According to the complaint, Panuwat had good reason to know that the announcement of an acquisition of Medivation would lead to a material increase in Incyte’s stock price: Panuwat knew that analysts listed Incyte as a peer company to Medivation, he knew that Medivation and Inctye were among the few comparable companies not yet acquired by larger pharmaceutical companies, and he knew that the stock prices of both Medivation and Incyte had begun trading higher when another company with a similar profile had been acquired a year earlier.[3] Incyte stock rose by 8% on the Medivation announcement, and Panuwat made just over $100,000 on his trades.

The court held that these alleged facts properly stated a claim that Panuwat “knowingly misappropriated confidential, material, and nonpublic information for securities trading purposes, in breach of a duty arising from a relationship of trust and confidence owed to the source of the information.”[4] On each of the disputed elements — materiality, breach of a duty and scienter – the alleged facts were unusually detailed. First, according to the court, there was concrete information available to Panuwat to indicate that the Medivation announcement would affect Incyte’s stock price. Second, Panuwat was, because of the nature of his role, entrusted with sensitive material, including documents marked “confidential.” He had also signed the company’s broad insider trading policy, which acknowledged the likelihood that he would receive such information and, in addition to prohibiting the use of that information to trade in the company’s own stock, prohibited using that information to trade in “the securities of another publicly traded company, including all significant collaborators, customers, partners, suppliers or competitors” of Medivation. Third, there was allegedly strong circumstantial evidence that Panuwat knew what he was doing: He had a background in investment banking, understood the market dynamics and made the trade immediately after learning that an announcement was imminent.

The court rejected the defendant’s due process arguments because the language of the statute and related regulations is broad and the allegations of materiality and scienter were compelling. The court acknowledged that “there appear to be no other cases where the material nonpublic information at issue involved a third party” — a fact the SEC conceded — but found this lack of precedent was not a basis to dismiss the complaint.

Instead, the court concluded that the SEC’s shadow trading theory “falls within the general framework of insider trading, as well as the expansive language of Section 10(b) and corresponding regulations.” For example, the court rejected the argument that only information about Incyte can be material to Incyte under Rule 10b-5 because the language of the regulation broadly prohibits insider trading in “any security.”

The court reasoned that this breadth does not present a notice issue because “[s]cienter and materiality provide sufficient guardrails to insider trading liability.” Indeed, the breadth is intentional and is in place to protect markets from “new or unusual schemes.” The court pointed to a statement from the Supreme Court that “[n]ovel or atypical methods should not provide immunity from the securities laws.”[5]

The application of the SEC’s theory and the court’s decision to other instances of “shadow trading” is not clear.
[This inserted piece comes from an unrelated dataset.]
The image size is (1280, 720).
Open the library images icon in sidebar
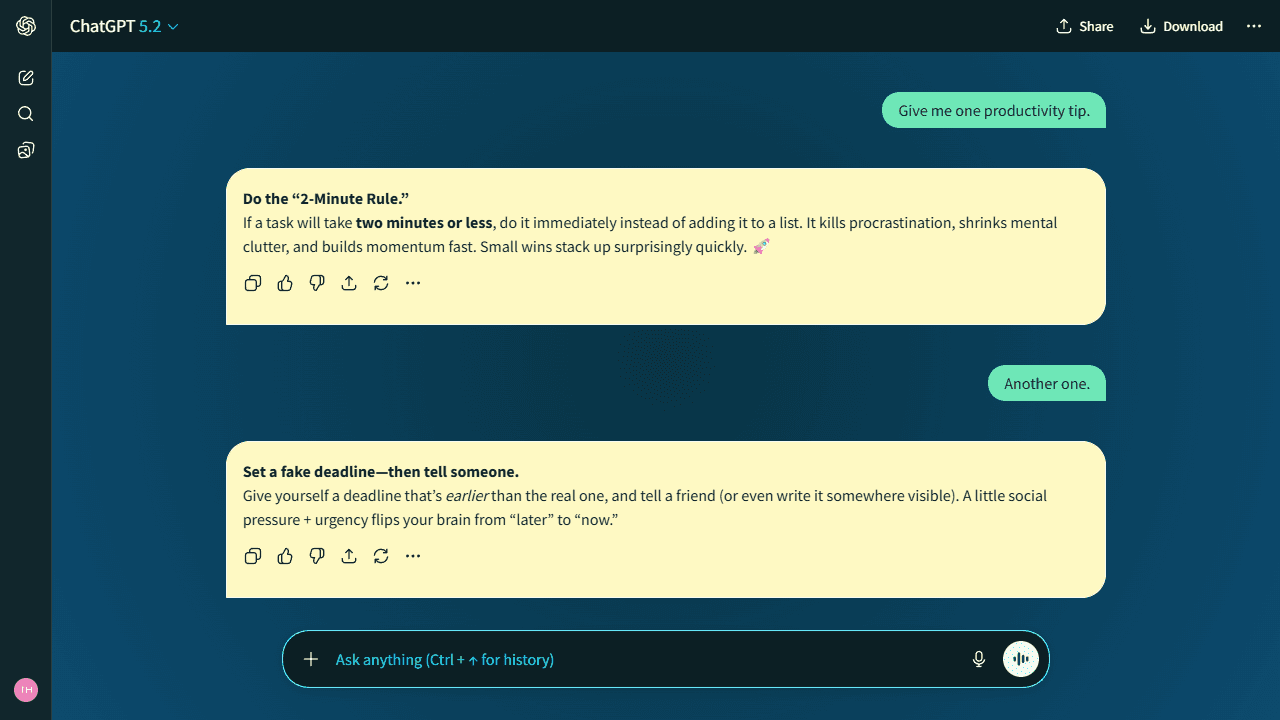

One could conceive of situations where the connection between the defendant’s confidential information and the company in which he traded were more remote. Not all issuers’ insider trading policies prohibit trading in third companies like competitors. Can such a duty not to trade otherwise be implied? The defendant may not be as sophisticated a professional as Panuwat was alleged to be. The reach of the insider trading laws in such situations remains to be determined.


[1] SEC v. Panuwat, No. 21-6322 (N.D. Cal. Jan. 14, 2022) (order denying motion to dismiss).

[2] Complaint at ¶ 14, SEC v. Panuwat, No. 21-6322 (N.D. Cal. Aug. 17, 2021) (Complaint).

[3] Complaint at ¶¶ 22-23.

[4] Order at 5 (quoting SEC v. Talbot, 530 F.3d 1085, 1092 (9th Cir. 2008)).

[5] Order at 13 (quoting Superintendent of Ins. v. Bankers Life & Cas. Co., 404 U.S. 6, 10 n.7 (1971) (citing A.T. Brod & Co. v. Perlow, 375 F.2d 393, 397 (2d Cir. 1967)).